07 Jun 2014, 14:29

B-trees are overrated; try hashing instead


There’s nothing wrong with B-trees as a data structure. In fact, there’s so little wrong that even 30 years ago, they counted as “ubiquitous”. That paper gives a few reasons why they rose to their present dominance, but the gist of it is:

  • Relatively consistent performance across a range of data sizes and key distributions
  • Good performance on range queries (in fact, if you want range queries, you usually need some kind of tree structure)
  • OK performance on random lookups
  • Reasonably compact, reasonably resistant to fragmentation
  • Well-understood concurrency mechanisms

In short, they’re generally good for a lot of very general database requirements. Hence, they’re used heavily in multi-purpose databases.

But pretty good isn’t all it’s cracked up to be; B-trees (and I’m going to use B-tree as a synecdoche for the entire family of B-trees; most databases use something at least slightly more advanced) have some problems. IO speed relative to CPU speed has been dropping steadily for decades; other than a network ping just about the most expensive thing you can do on a computer is a random disk seek - and B-trees are potentially laden with random disk seeks as you traverse the tree structure. You can avoid some of these if the interior nodes happen to be cached, except for when you do something like writing a bunch of data, a table scan, or using a bunch of other indexes. Let’s not forget that writes get written eventually - updating a dozen tree data structures in memory eventually results in disk seeks, and potentially a catastrophic cascade of writes as all the nodes split. Some extensions to B-trees (notably TokuTek’s fractal tree indexes) and some filesystems do their best to linearize those writes, but they’re at best trying to save you from yourself.

When following pointers gets too slow, the alternative is packed storage - and the packed alternative to a tree is a hash table. They are ubiquitous for in-memory storage and have well-understood performance characteristics, with a bevy of addressing and conflict-resolution strategies. The key is making them amenable to on-disk storage.

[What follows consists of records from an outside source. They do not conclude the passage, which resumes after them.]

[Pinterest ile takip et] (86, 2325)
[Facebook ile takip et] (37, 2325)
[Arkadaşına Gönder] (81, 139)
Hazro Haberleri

That line of research has a rich genealogy. One of the most promising variants is linear hashing. Across a dozen or so papers (culminating here), the underlying insight is that as long as your table’s base size is a power of two, you can incrementally rehash each element to either its present position, or that position + table size. Rehash them sequentially, and your table expands incrementally, maintaining validity and average load the entire way.

Of course, there are complications. Expanding front-to-back unevenly distributes the load (prior buckets have less conflicts than subsequent buckets, which may or may not be a problem depending on your conflict resolution method and hash function). You need to actually choose a conflict resolution strategy - chaining introduces random disk seeks (and the need to track allocations), and linear probing gets a little complicated to manage in combination with incremental rehashing. Range queries are right out.

There are of course other implementations with other tradeoffs, but these kinds of complications are probably the reason hash tables haven’t seized Global Durable Storage Hegemony from their cousins. Remember the part about B-trees having consistent performance? Other than high volumes of random inserts, which are merely very slow, there really aren’t a lot of good ways to break B-trees, and there are actual, effective attacks that break improperly implemented hash tables, as well as non-intentional pathological failures.

Despite the caveats, if you have a good hash algorithm, an appropriate collision resolution mechanism, and a load factor that admits decent performance given your algorithms, it’s possible to make hash tables work very well (i.e. faster than a B-tree) on disk, especially for data stores that have lots of random inserts. Immodestly, I claim to be doing so so here, in a project called lash.

The repo has details on the implementation, but I’ll mention a few highlights. Relative computing costs, and the sheer boundary of possibility, has shifted substantially since the 80s. The systems most on-disk hash algorithms were originally developed on didn’t have modern affordances like sparse files, delayed allocation, or in some cases even memory-mapped files. One thing lash gets a lot of mojo out of is the ability to do a sparse expansion of a file followed by quasi-random writes to the new space, relying on the filesystem to allocate the actual blocks lazily and schedule the writes relatively efficiently.

Essentially it’s a bog-standard power-of-two sized hash table, with incremental rehashing. When load reaches a threshold, we sparsely double the size of the backing file, and lazily rehash buckets’ worth of data from the first half into the whole space. There is some magic around the locking scheme to coordinate concurrent lazy updaters, readers, and writers - but in general it’s not anything that would be unrecognizable to the paper authors.

Performance is pretty good for my use cases, but seems to be very system dependent - fiddling with sysctl.conf’s vm.* settings I was able to bring insertion time for 30M small records from 9 minutes to 2, and whatever OS X’s default settings are resulted in a Macbook Air trouncing a Thinkpad running Ubuntu, despite having much less RAM available. It could be the PCIe SSD is just that much better than mSATA, or some qualitative difference in the way the page caches are managed - but, across environments, I see far fewer IOPs being generated per insert than with the equivalent B-tree.

The archaeology of computer science leaves plenty more good ideas to be rediscovered.